加藤氏の研究は、実資料の観察に基づき研究を進めることを基本とし、中国大陸から見た日本の旧石器時代文化(岩宿時代文化)がどのようなものか把握することに特色を持っている。
主要な研究テーマである細石刃石器群の研究では、河南省文物考古研究所の李占揚氏との共同研究に基づき、細石刃の製作技術として西南日本に特徴的とされる矢出川技法の起源が、中国の角錐状細石核石器群にあるという注目すべき学説を提示している。このように、加藤氏は岩宿時代研究に東アジア、ユーラシア史的な視座を提供した研究者の1人として評価できると同時に、日中両国の学界相互の橋渡し役にもなっている。
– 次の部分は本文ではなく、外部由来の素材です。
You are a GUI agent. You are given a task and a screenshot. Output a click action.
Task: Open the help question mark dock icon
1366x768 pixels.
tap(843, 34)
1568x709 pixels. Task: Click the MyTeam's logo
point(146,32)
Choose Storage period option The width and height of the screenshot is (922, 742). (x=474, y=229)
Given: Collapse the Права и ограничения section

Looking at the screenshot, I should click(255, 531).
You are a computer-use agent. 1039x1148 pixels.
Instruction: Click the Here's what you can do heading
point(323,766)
最近の学会活動では、若手研究者を中国・韓国・フランスでの研究活動に同行し、彼らに各国の機関での講演や研究報告をさせることで、次世代の研究者が国交を超えた旧石器研究を進められるようその基盤づくりを行っている。
加藤氏は、岩宿時代研究とは関わりのない日常業務に精勤しながらも、中国を中心としたアジア各国の旧石器時代研究を進め、それぞれの国における旧石器研究に影響を与えているだけでなく、国際的な学術交流に貢献するともに、次世代の研究者が活躍できる場の構築にも尽力しており、岩宿時代の研究とその質的向上に寄与する者に与えられる岩宿文化賞にふさわしい業績をあげている。